Domínguez recibió la pena más alta, de 20 años de prisión, por haber sido funcionario público (ex Guardia Comunal de Florencio Varela), mientras que los otros tres fueron sentenciados a 19 años de cárcel. Todos fueron considerados coautores del ataque.

En tanto, el quinto acusado, Mauro Nair Goncalves, permaneció prófugo durante cinco años. Por él, el Ministerio de Justicia ofreció una recompensa de cuatro millones de pesos.

Goncalves fue finalmente detenido en 2022 y juzgado en un debate aparte, a pedido suyo, mediante un jurado popular en el Tribunal Oral en lo Criminal N°2 de Florencio Varela. El jurado lo declaró no culpable.

Aun así, el resultado del juicio no despejó una de las principales incógnitas del caso sobre la presencia de un sexto perfil genético que no corresponde a ninguno de los hombres sentados en el banquillo.

Ese dato, que figura en el expediente, quedó sin investigación activa tras el archivo de la causa.

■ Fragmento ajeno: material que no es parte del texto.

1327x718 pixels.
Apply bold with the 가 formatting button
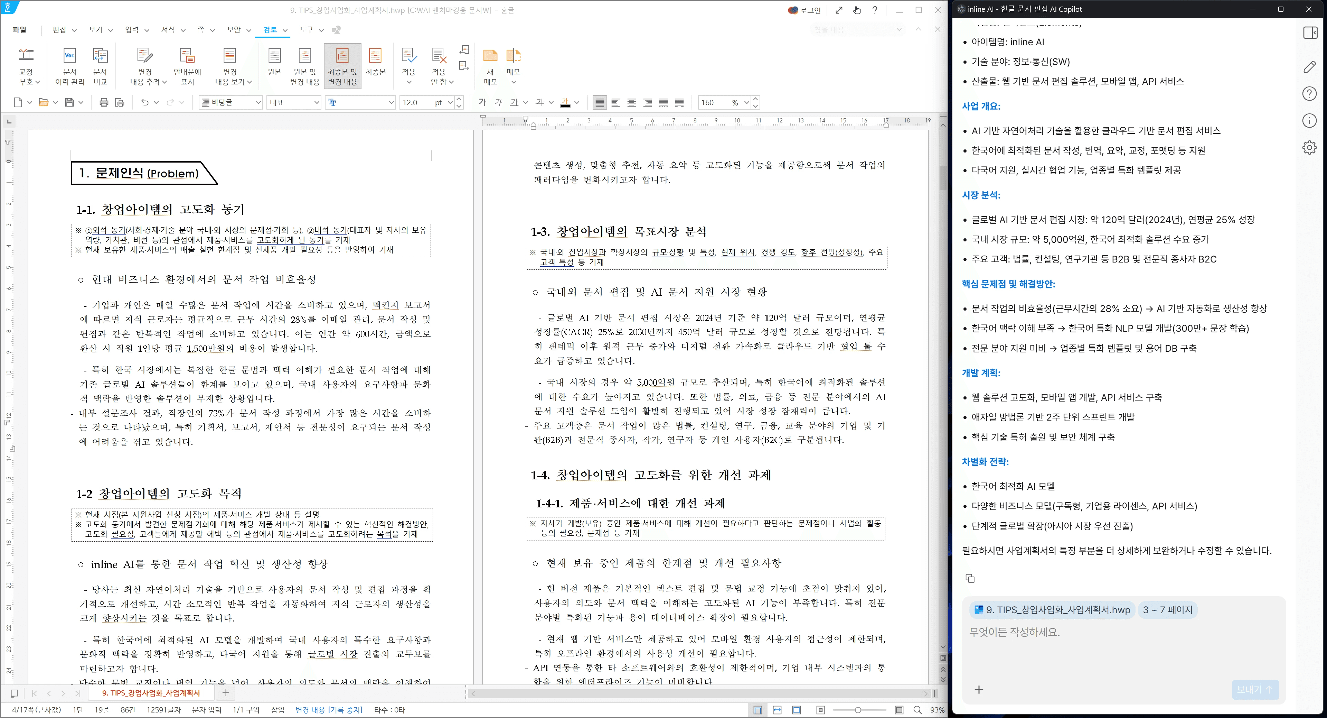482,103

Para la familia de Paula, se trata de una deuda central del sistema judicial. “No se puede cerrar una historia cuando hay una prueba biológica que indica que falta alguien”, remarcó su mamá.

mauro goncavez

Denuncia por persecución y pedido de custodia

En paralelo al reclamo judicial, la mamá de Paula denunció estar atravesando una situación que define como grave. “Tanto la Policía Bonaerense como la Guardia Comunal del Municipio de Florencio Varela me siguen, vigilan mis movimientos y generan un ambiente de intimidación hacia mí y mis hijos”, reveló.

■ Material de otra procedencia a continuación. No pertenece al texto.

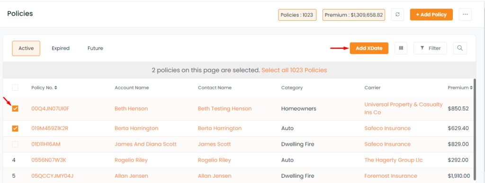The height and width of the screenshot is (183, 485).
Task: Click the refresh icon beside Premium total
Action: pos(397,15)
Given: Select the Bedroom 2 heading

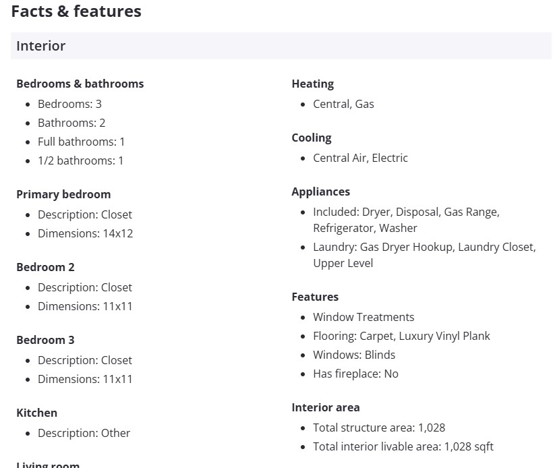Looking at the screenshot, I should click(45, 267).
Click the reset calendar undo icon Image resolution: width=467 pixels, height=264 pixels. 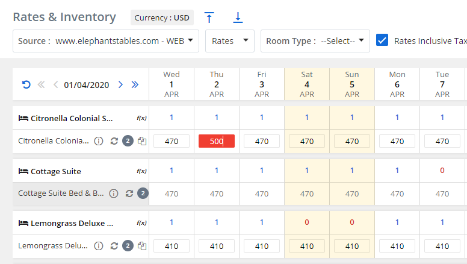26,84
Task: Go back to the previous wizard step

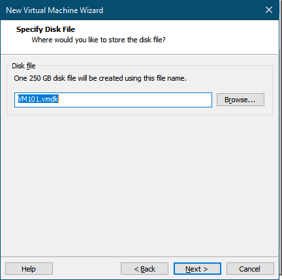Action: coord(144,269)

Sandra asegura que cuenta con pruebas y testigos que respaldan esos hechos y por eso solicita protección urgente. En particular, pide que se le otorgue custodia fija dependiente de fiscalías y no de comisarías, por temor a sufrir represalias.

“Con todo el dolor que implica volver a exponerme, recurro nuevamente para que el caso tenga visibilidad, para que haya justicia y respuestas”, señaló.

El reclamo no se limita al pasado, sino que apunta a una investigación que considera inconclusa y a una prueba científica que, hasta hoy, no fue explicada.